= TASK DIRECTIONS =
Format all of the lines below as a numbered list, and leave out any blank lines.

= PROVIDED RECORDS =
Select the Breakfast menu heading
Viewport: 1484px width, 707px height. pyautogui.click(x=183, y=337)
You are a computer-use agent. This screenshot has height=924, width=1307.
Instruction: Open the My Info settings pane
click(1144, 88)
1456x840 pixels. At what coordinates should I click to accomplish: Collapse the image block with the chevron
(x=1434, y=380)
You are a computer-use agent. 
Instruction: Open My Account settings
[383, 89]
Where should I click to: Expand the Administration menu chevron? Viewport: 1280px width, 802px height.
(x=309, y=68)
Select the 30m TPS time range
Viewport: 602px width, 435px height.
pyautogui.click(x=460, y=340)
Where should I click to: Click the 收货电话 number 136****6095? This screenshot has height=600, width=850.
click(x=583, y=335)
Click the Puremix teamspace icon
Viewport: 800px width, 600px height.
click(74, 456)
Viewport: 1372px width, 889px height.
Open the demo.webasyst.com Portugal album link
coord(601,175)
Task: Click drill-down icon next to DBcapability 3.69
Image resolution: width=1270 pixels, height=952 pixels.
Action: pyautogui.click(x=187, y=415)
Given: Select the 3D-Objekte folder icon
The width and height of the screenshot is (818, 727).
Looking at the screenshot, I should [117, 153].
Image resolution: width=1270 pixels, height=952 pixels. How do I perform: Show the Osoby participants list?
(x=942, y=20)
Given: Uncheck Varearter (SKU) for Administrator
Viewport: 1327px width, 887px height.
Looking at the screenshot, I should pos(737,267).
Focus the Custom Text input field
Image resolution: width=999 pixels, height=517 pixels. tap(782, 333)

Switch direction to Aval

= RESULT FOR THIS EXERCISE =
1. Select the Breakfast menu heading
2. Viewport: 1484px width, 707px height. pyautogui.click(x=183, y=337)
3. You are a computer-use agent. This screenshot has height=924, width=1307.
4. Instruction: Open the My Info settings pane
5. click(1144, 88)
6. 1456x840 pixels. At what coordinates should I click to accomplish: Collapse the image block with the chevron
7. (x=1434, y=380)
8. You are a computer-use agent. 
9. Instruction: Open My Account settings
10. [383, 89]
11. Where should I click to: Expand the Administration menu chevron? Viewport: 1280px width, 802px height.
12. (x=309, y=68)
13. Select the 30m TPS time range
14. Viewport: 602px width, 435px height.
15. pyautogui.click(x=460, y=340)
16. Where should I click to: Click the 收货电话 number 136****6095? This screenshot has height=600, width=850.
17. click(x=583, y=335)
18. Click the Puremix teamspace icon
19. Viewport: 800px width, 600px height.
20. click(74, 456)
21. Viewport: 1372px width, 889px height.
22. Open the demo.webasyst.com Portugal album link
23. coord(601,175)
24. Task: Click drill-down icon next to DBcapability 3.69
25. Image resolution: width=1270 pixels, height=952 pixels.
26. Action: pyautogui.click(x=187, y=415)
27. Given: Select the 3D-Objekte folder icon
28. The width and height of the screenshot is (818, 727).
29. Looking at the screenshot, I should [117, 153].
30. Image resolution: width=1270 pixels, height=952 pixels. How do I perform: Show the Osoby participants list?
31. (x=942, y=20)
32. Given: Uncheck Varearter (SKU) for Administrator
33. Viewport: 1327px width, 887px height.
34. Looking at the screenshot, I should pos(737,267).
35. Focus the Custom Text input field
36. Image resolution: width=999 pixels, height=517 pixels. tap(782, 333)
37. Switch direction to Aval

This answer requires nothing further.